### MATERIAL TO PROCESS
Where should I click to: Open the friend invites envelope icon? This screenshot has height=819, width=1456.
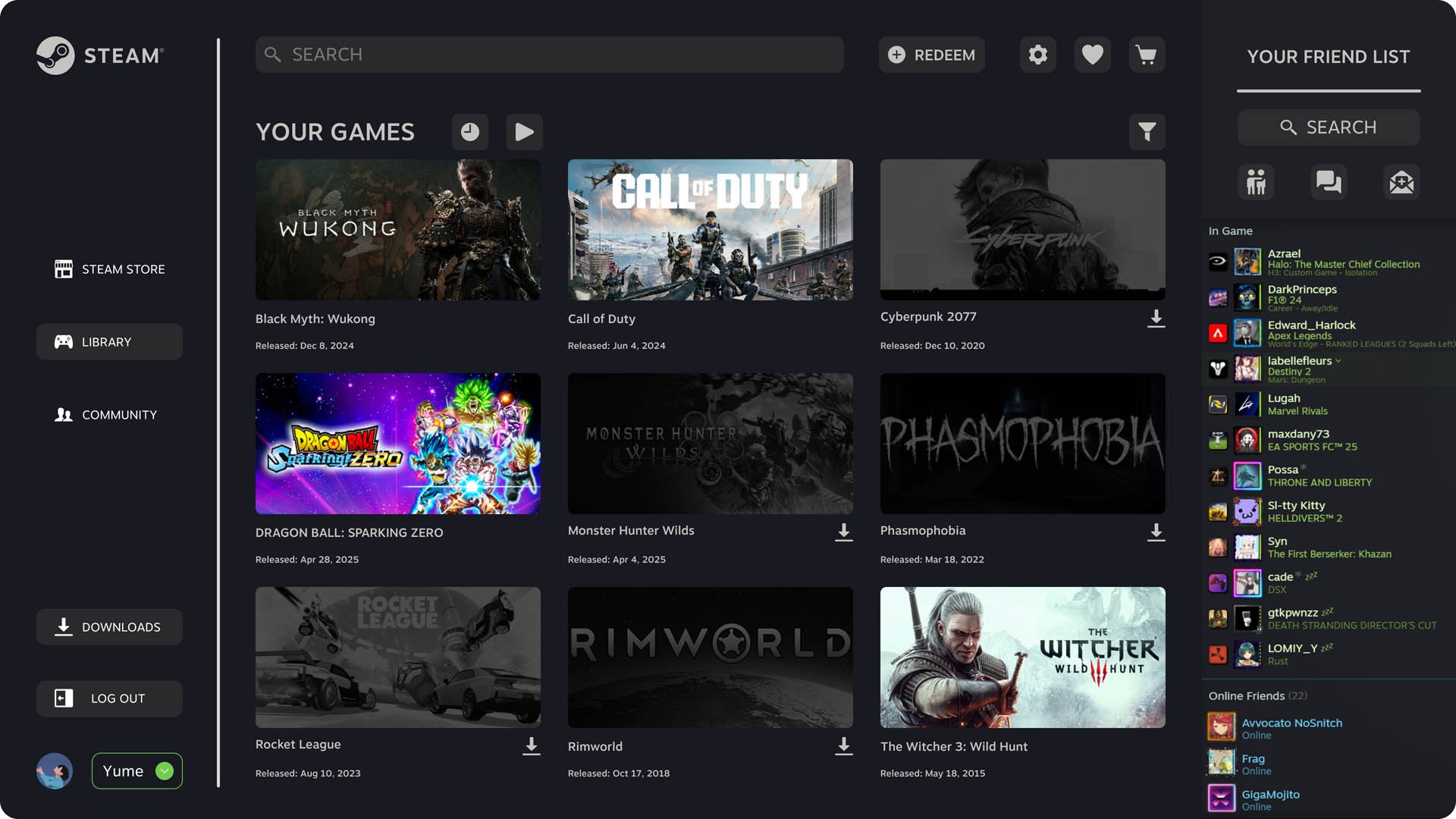pos(1401,182)
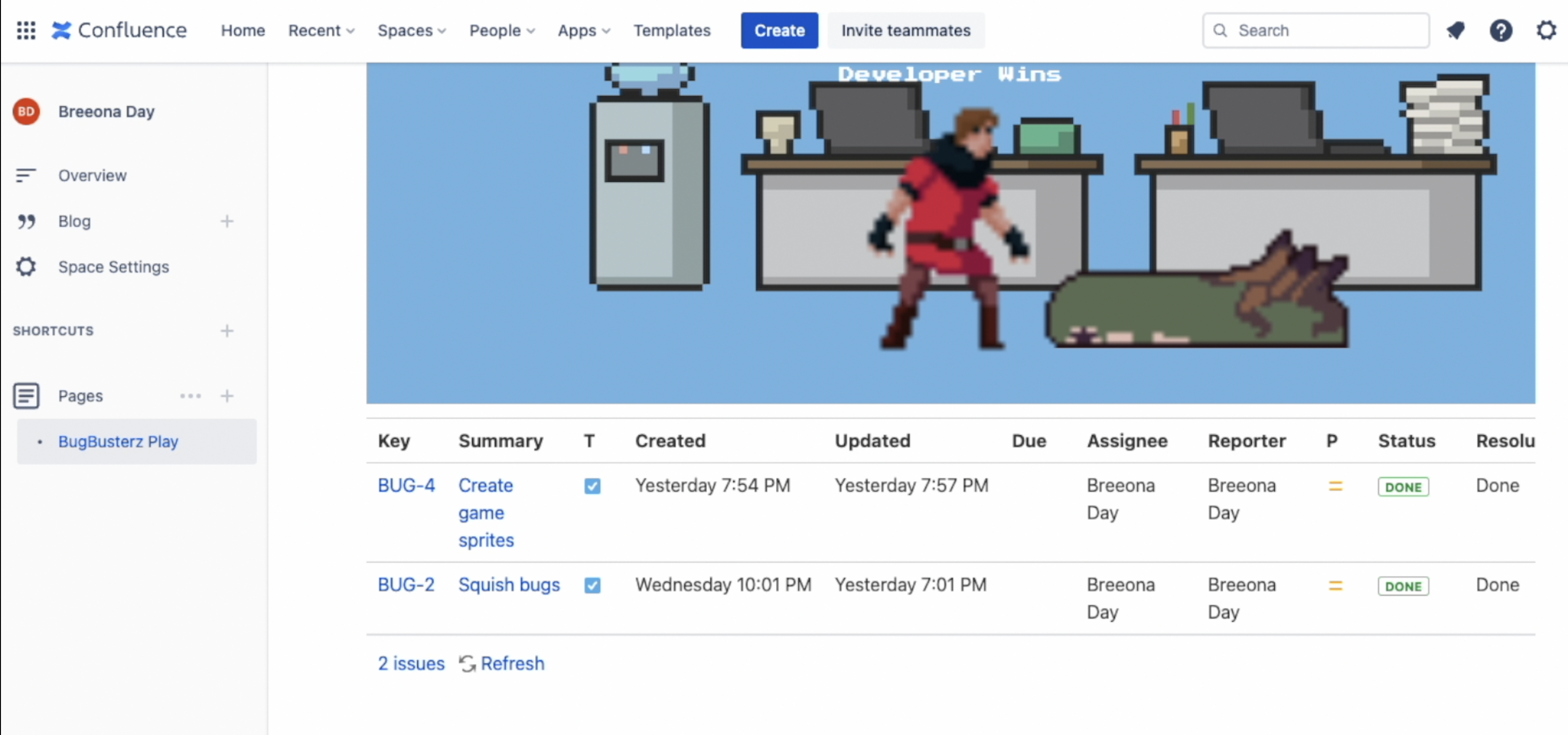Open the help question mark icon
Screen dimensions: 1568x735
(x=1501, y=30)
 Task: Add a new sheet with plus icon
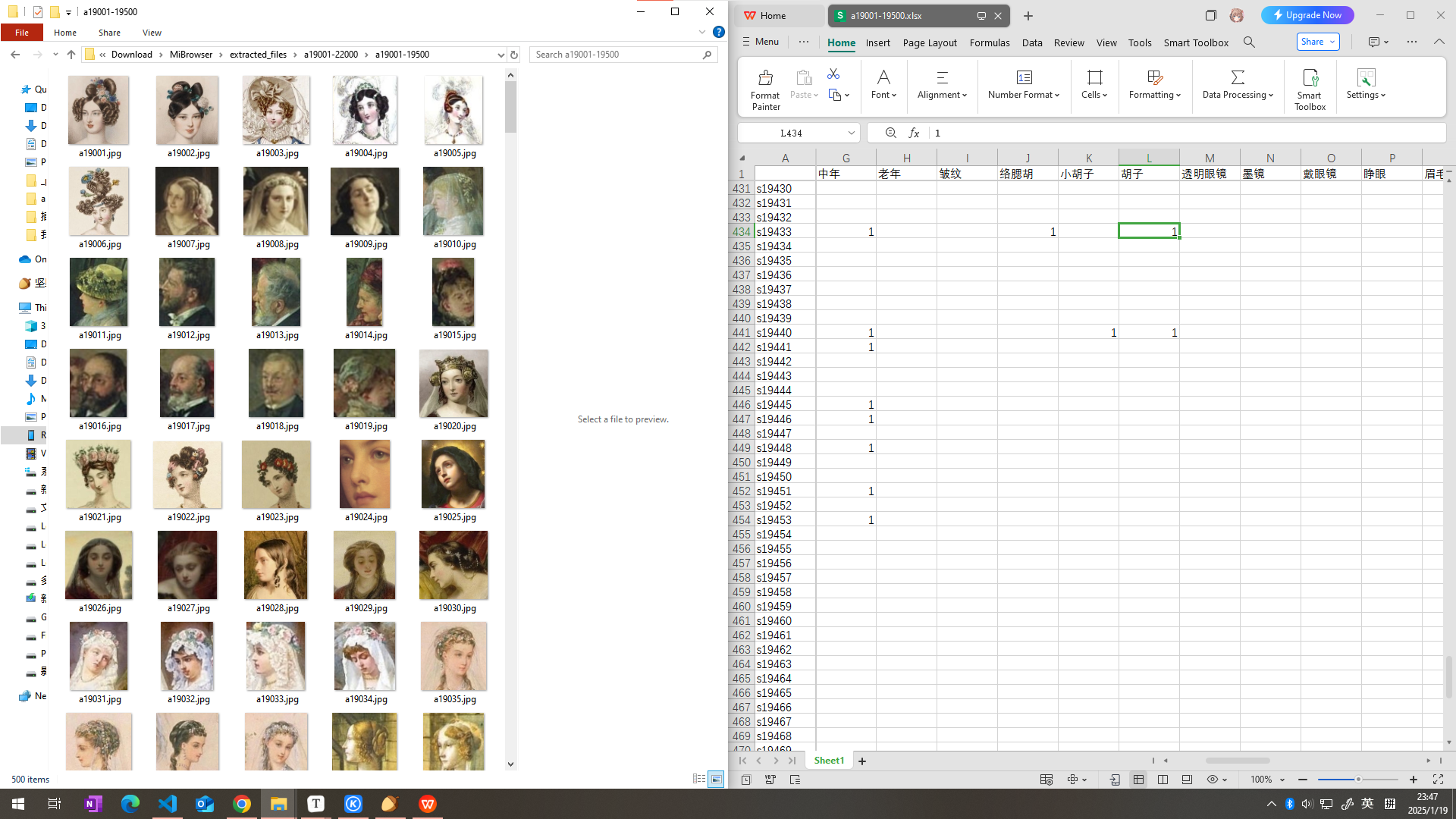862,761
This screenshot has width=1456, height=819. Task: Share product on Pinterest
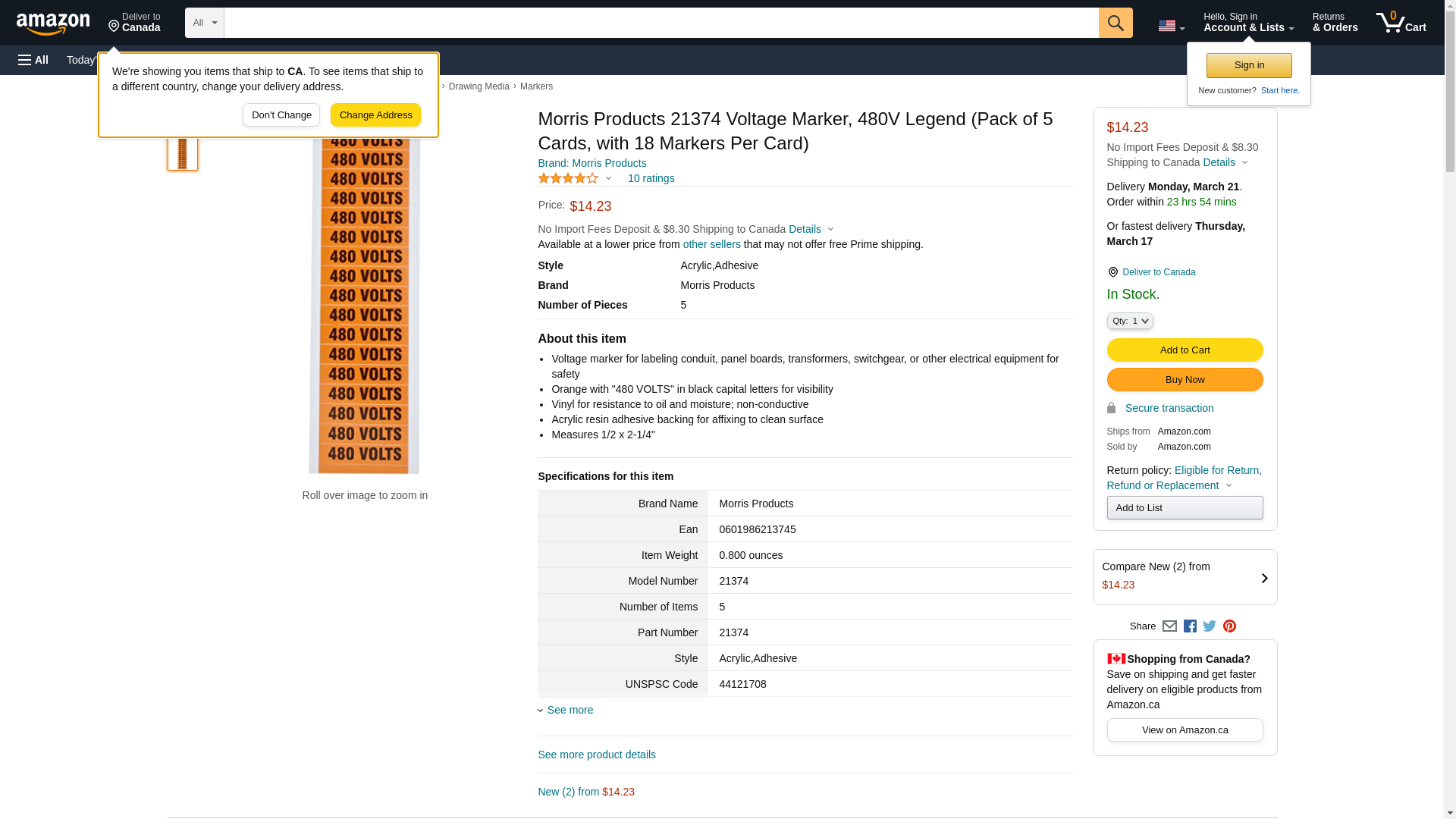tap(1229, 626)
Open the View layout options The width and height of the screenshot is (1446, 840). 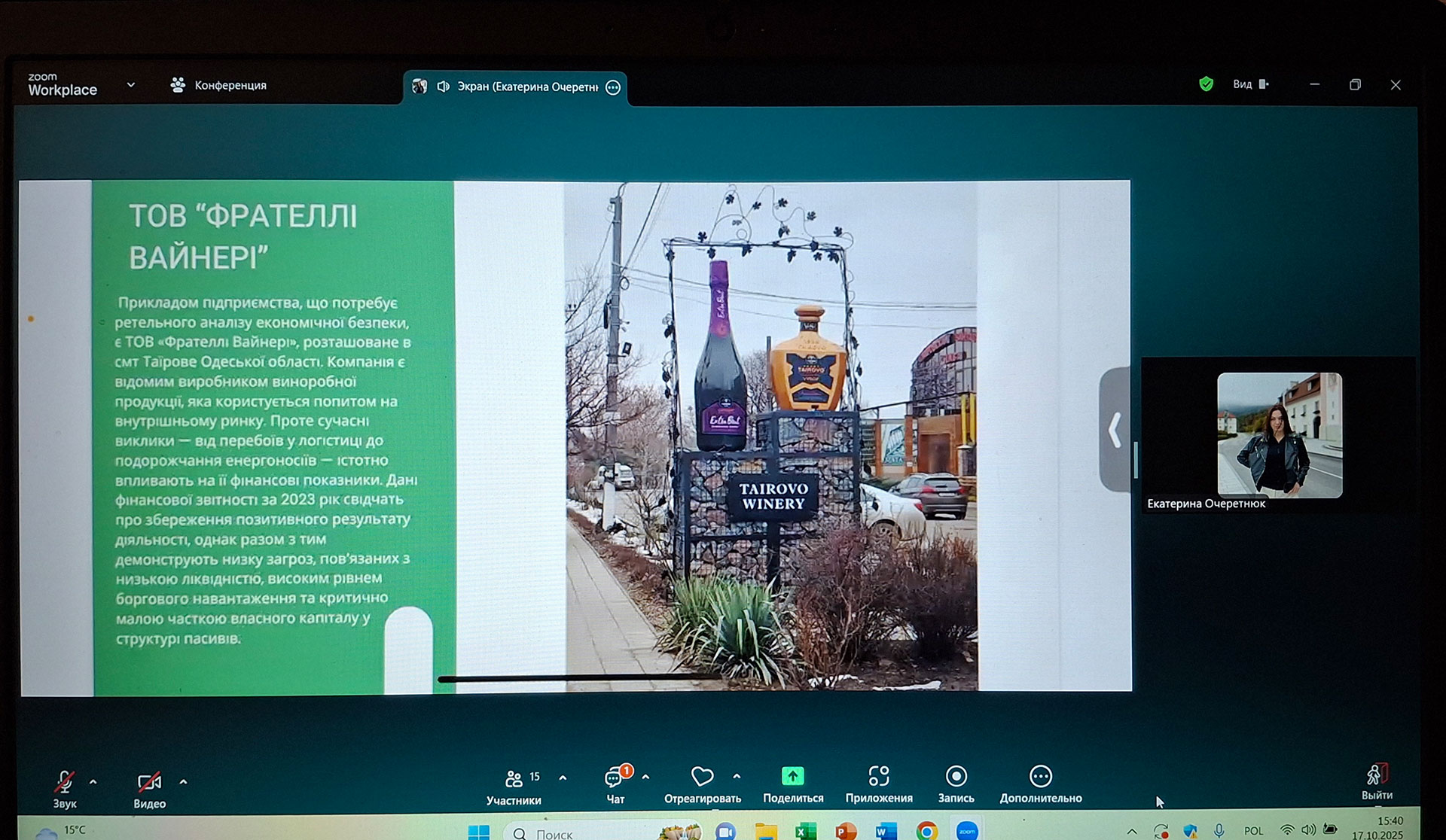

### AIM OF THE EXERCISE
Write the listing out exactly, apart from its pictures.

### SOLUTION TO THIS TASK
Where should I click to: Open the friend invites envelope icon? This screenshot has height=819, width=1456.
pos(1401,182)
Open the help question mark icon
Screen dimensions: 1568x735
(x=1501, y=30)
 Task: Add a new sheet with plus icon
862,761
This screenshot has width=1456, height=819. Task: Share product on Pinterest
tap(1229, 626)
Open the View layout options The width and height of the screenshot is (1446, 840). 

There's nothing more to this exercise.